In this study, the cellular internalization pathways of the newly developed BAPc-MNBs were explored along with their effect on cell viability. Uptake was evaluated in two cell types: mouse macrophages (J774A.1) and rat intestinal epithelial cells (IEC-18). Ileum epithelial cells are known to be a major barrier for oral drug delivery animals. Thus, we consider that in vitro studies using the intestinal epithelial cells can serve as proof of concept of BAPCs uptake by gut cells.^15,16,17 Foreign particles when administered in vivo commonly encounter phagocytes and therefore, we chose to study BAPc-MNBs uptake by macrophage as well.

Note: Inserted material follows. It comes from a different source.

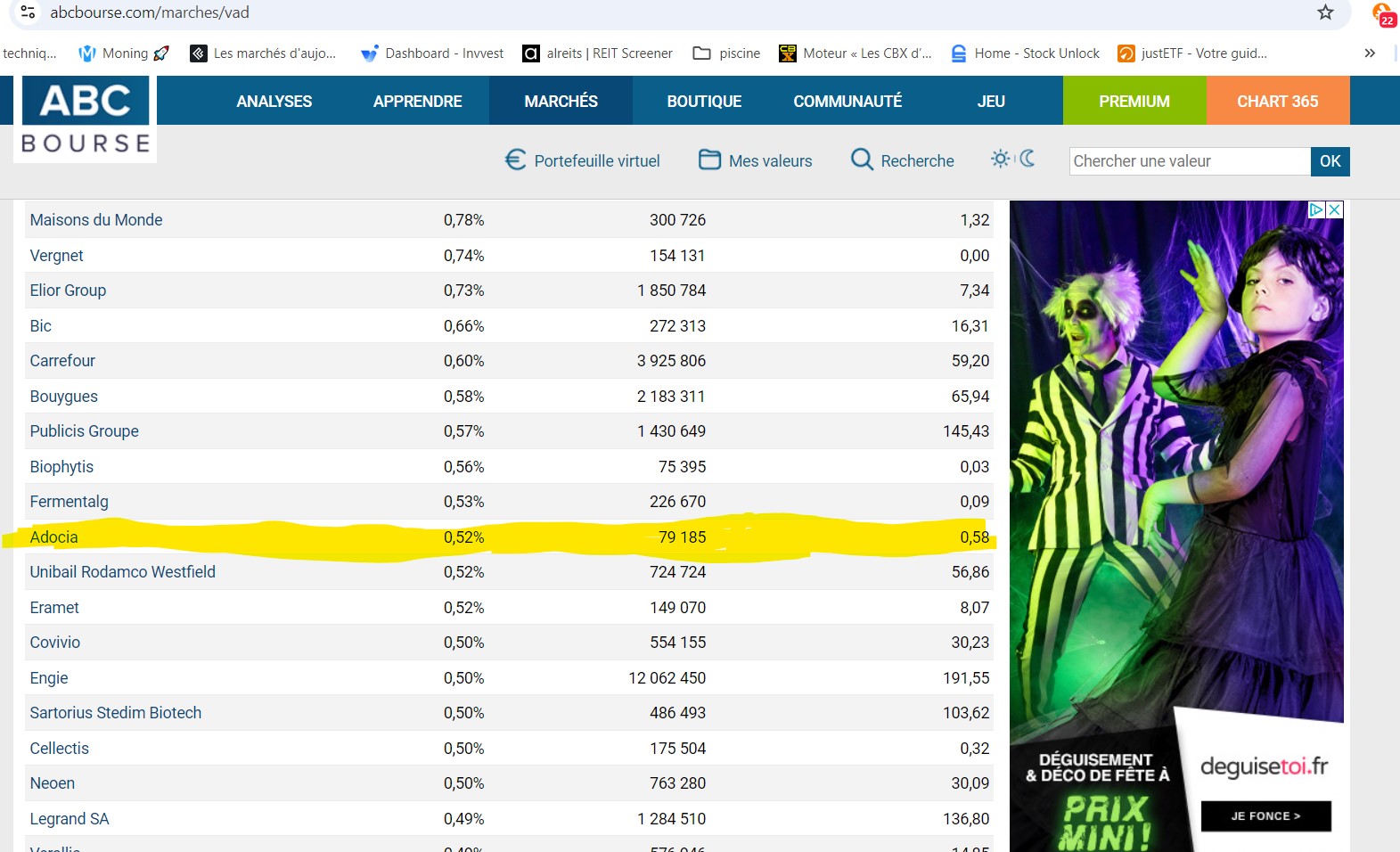1400x852 pixels.
Task: Click the AdChoices triangle icon on ad
Action: pos(1316,209)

The magnetic core allowed for easy quantification using a colorimetric assay¹⁸, offering a numerical analysis of the uptake process with a relatively simple benchtop processing. We also analyzed cellular uptake of fluorescent labeled water filled BAPCs, to establish a comparison between the two nanoparticles with differing cores. The fluorescent dye Rhodamine B was incorporated in the N-terminal lysine of the BAPCs forming the peptide bis-(Ac-FLIVI)-KKKKK-CONH₂. We named these modified branched amphiphilic peptide capsules as Rh-BAPCs. By using this approach, cellular internalization was monitored qualitatively using confocal microscopy and quantitatively by flow cytometry.

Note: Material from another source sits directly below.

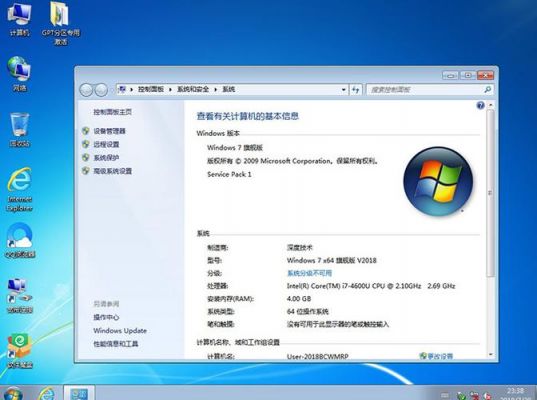Select the 网络 desktop icon
The height and width of the screenshot is (400, 537).
click(20, 74)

In general, interaction between nanomaterials and the exterior of the plasma membrane results in cell entry via endocytosis. Depending on the proteins involved in the internalization process, endocytosis can be classified as clathrin-dependent and independent endocytosis¹⁹. The clathrin-independent routes are further classified as 1) caveolae-mediated endocytosis, 2) clathrin- and caveolae-independent endocytosis and 3) macropinocytosis. To probe the dependency of these nanoparticles on these pathways, we used selective inhibitors (individually or in combination) to disrupt these endocytic routes²⁰.

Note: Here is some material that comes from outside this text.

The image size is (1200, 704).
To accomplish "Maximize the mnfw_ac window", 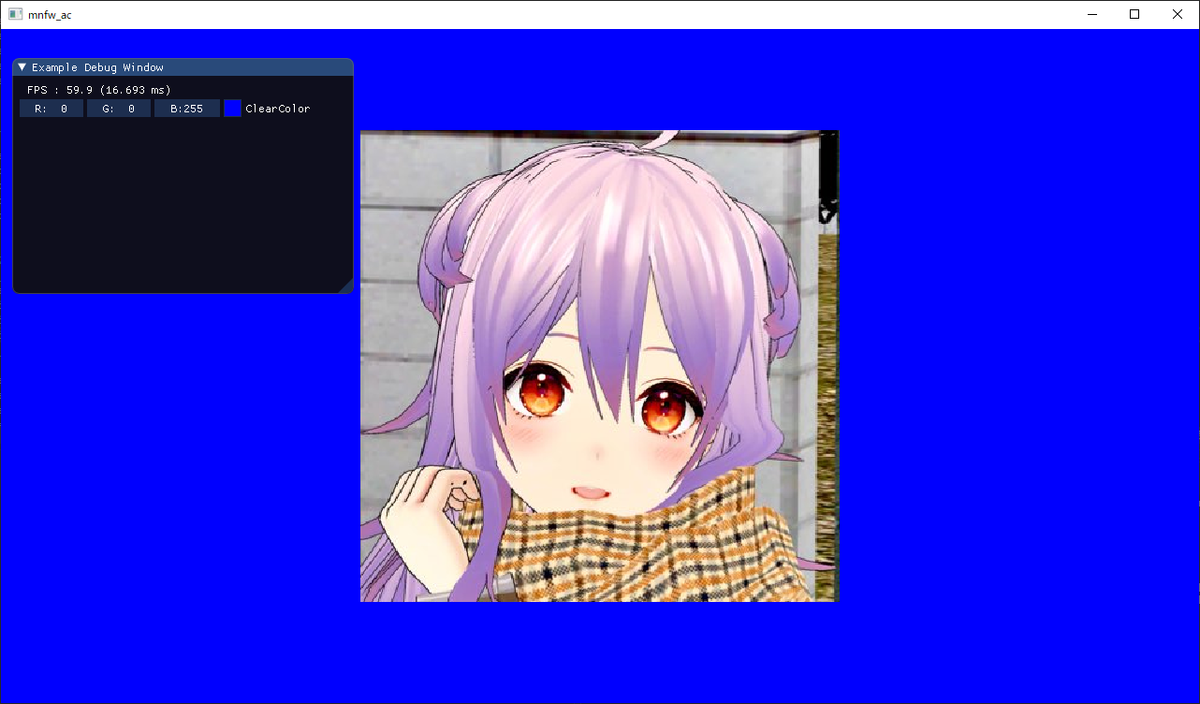I will pos(1135,14).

Our results indicated that BAPc-MNBs and Rh-BAPCs enter epithelial cells via multiple endocytic pathways- clathrin and caveolae mediated endocytosis as well as macropinocytosis. Some differences were observed between BAPc-MNBs and Rh-BAPCs, most likely due to the different nanoparticle core (magnetic versus water filled). We also included reactive oxygen and nitrogen species analysis (ROS/RNS) to determine the downstream effects following BAPc-MNBs internalization. Cell viability and ROS/RNS analysis suggest that BAPc-MNBs did not induce significant toxicity in epithelial cells and macrophages.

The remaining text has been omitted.